# Kein Zugriff auf WebService ausser localhost



## DerMathematiker (9. Nov 2010)

Ich benutze javax.jws für einen WebService RPC Style.
Leider habe ich keine Erfahrung mit webservices. Ich möchte einfach einen kleinen Dienst im Internet zur Verfügung stellen. Leider bekomme ich nur lokal Zugriff  (z.B. http://localhost:8080/routing?wsdl ok). Aber (z.B. http://<meineIp>:8080/routing?wsdl geht nicht). 

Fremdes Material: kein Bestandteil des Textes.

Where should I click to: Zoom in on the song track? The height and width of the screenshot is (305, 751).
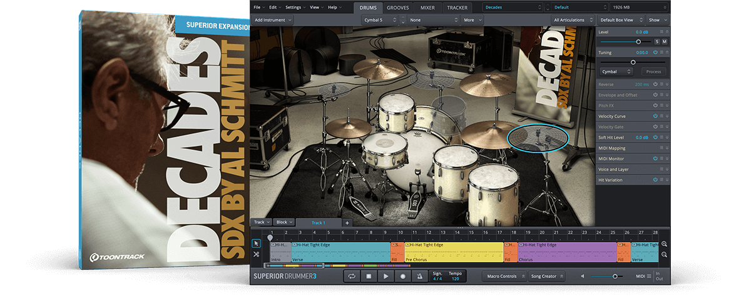point(664,244)
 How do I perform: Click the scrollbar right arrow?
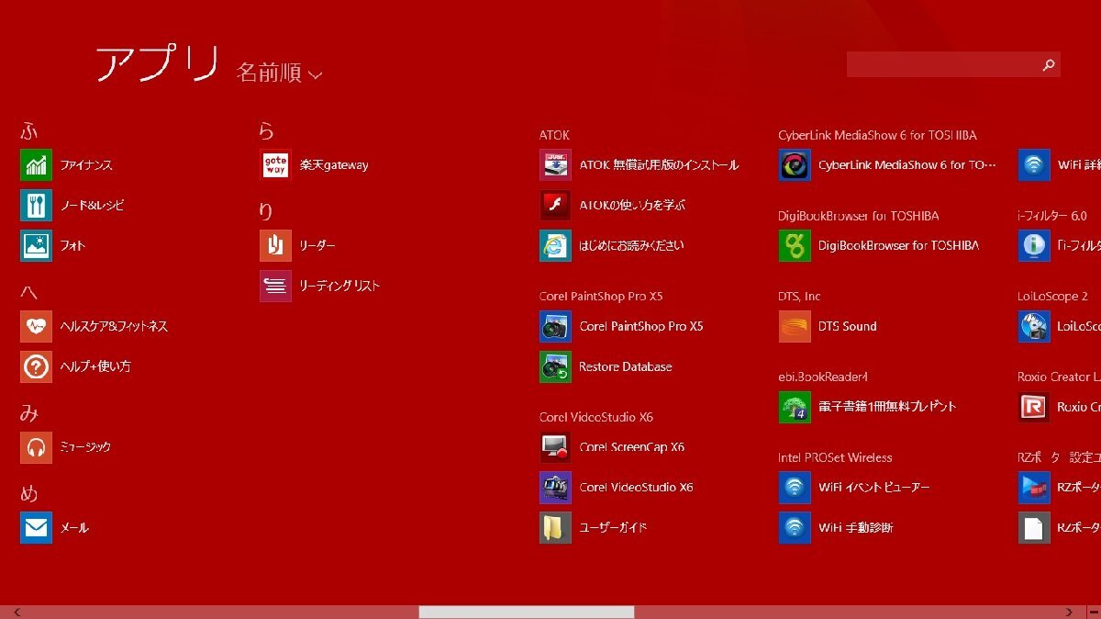pyautogui.click(x=1068, y=612)
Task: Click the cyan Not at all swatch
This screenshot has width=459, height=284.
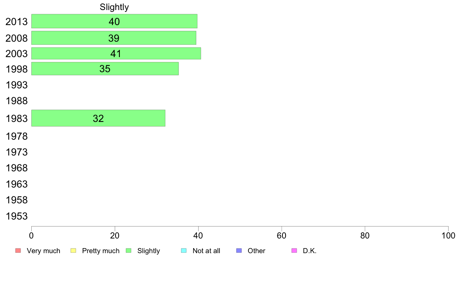Action: 184,251
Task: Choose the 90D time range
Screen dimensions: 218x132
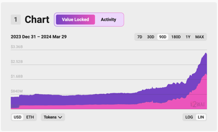Action: click(x=163, y=37)
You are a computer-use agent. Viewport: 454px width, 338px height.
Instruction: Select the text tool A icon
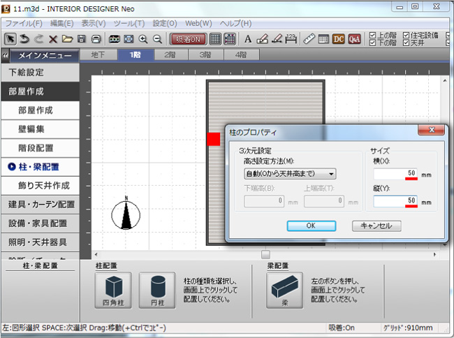pos(248,39)
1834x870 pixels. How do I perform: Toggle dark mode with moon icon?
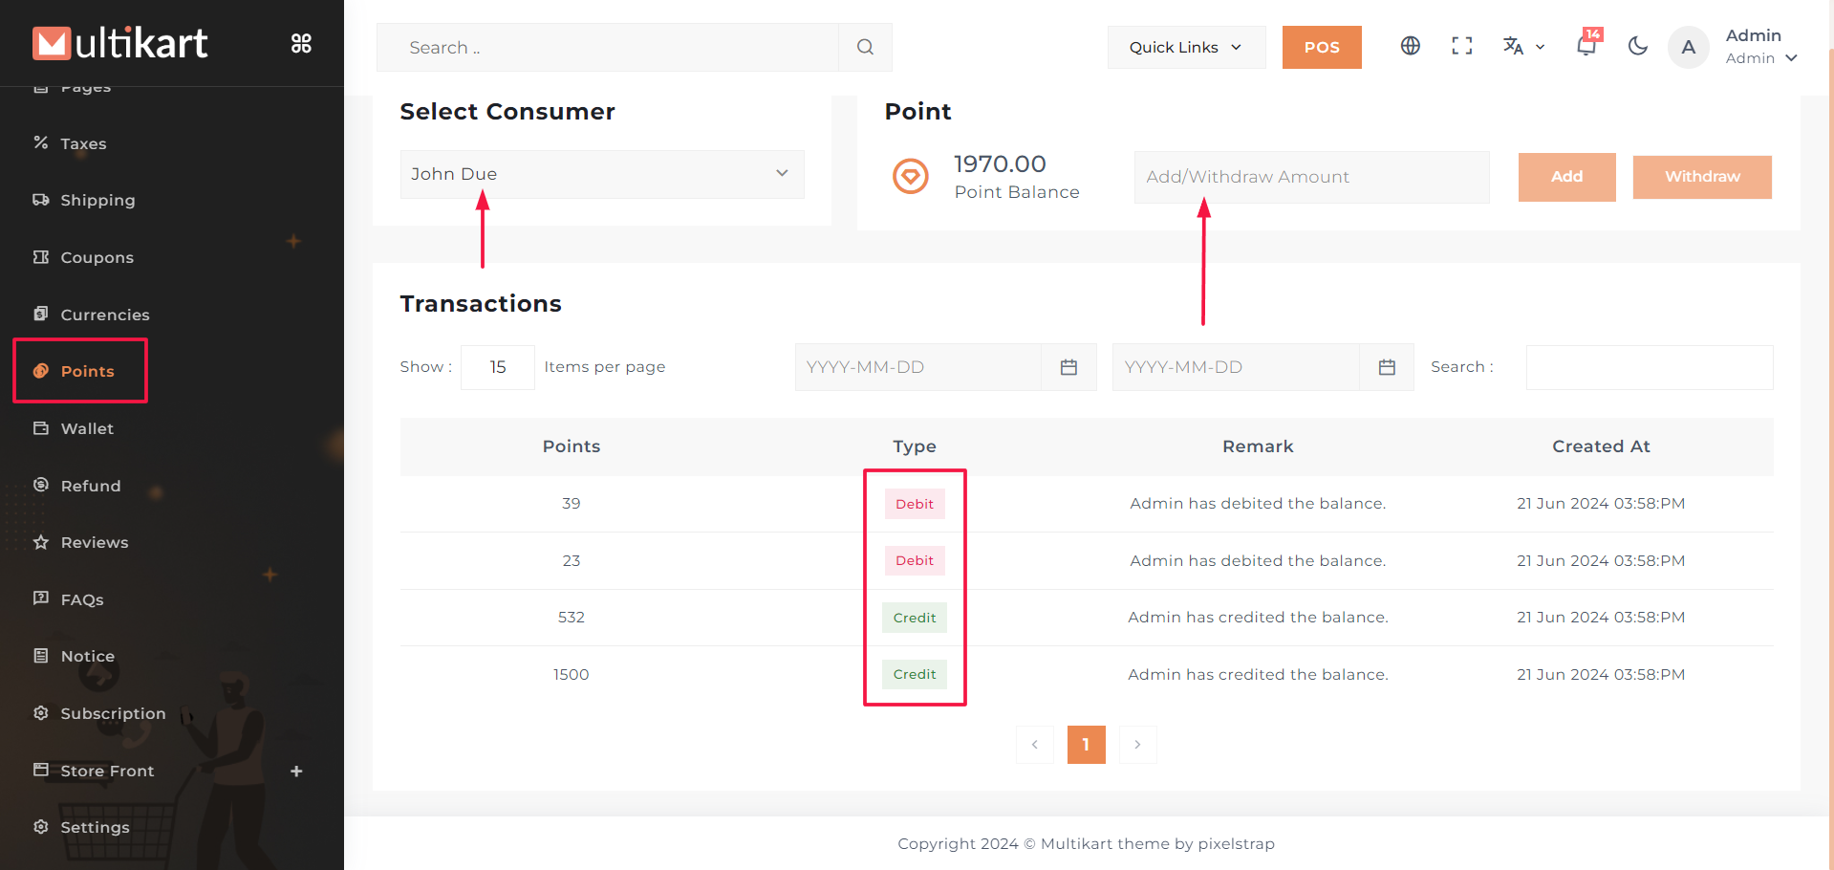click(x=1637, y=46)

Habe früher nur mit Sockets gearbeitet. Da gabs keine Probleme.
Über Tipps wäre ich sehr dankbar


----------



## Marcinek (9. Nov 2010)

Ist dein Router (falls vorhanden) entsprechend konfiguriert den port 8080 auf deinen rechner zu ff?


----------



## FArt (9. Nov 2010)

Gibt es denn auch einen Webserver? Unter Umständen muss der auf alle gültigen IP Adressen gebunden werden. In der Regel erreicht man das durch die IP Adresse 0.0.0.0 .


----------



## DerMathematiker (9. Nov 2010)

Danke für die ANtworten
ich habe eigentlich nur das Beispiel von

WebService in Java

erweitert. Also wenn ich localhost Anspreche brauch ich keinen Webserver.
Sonst geht es aber nicht.
Ich weiß aber nicht was die Java  library alles macht und was ich noch extra machen muss


----------



## FArt (9. Nov 2010)

Galileo Computing :: Java ist auch eine Insel (8. Auflage) – 19.7 Daily Soap


----------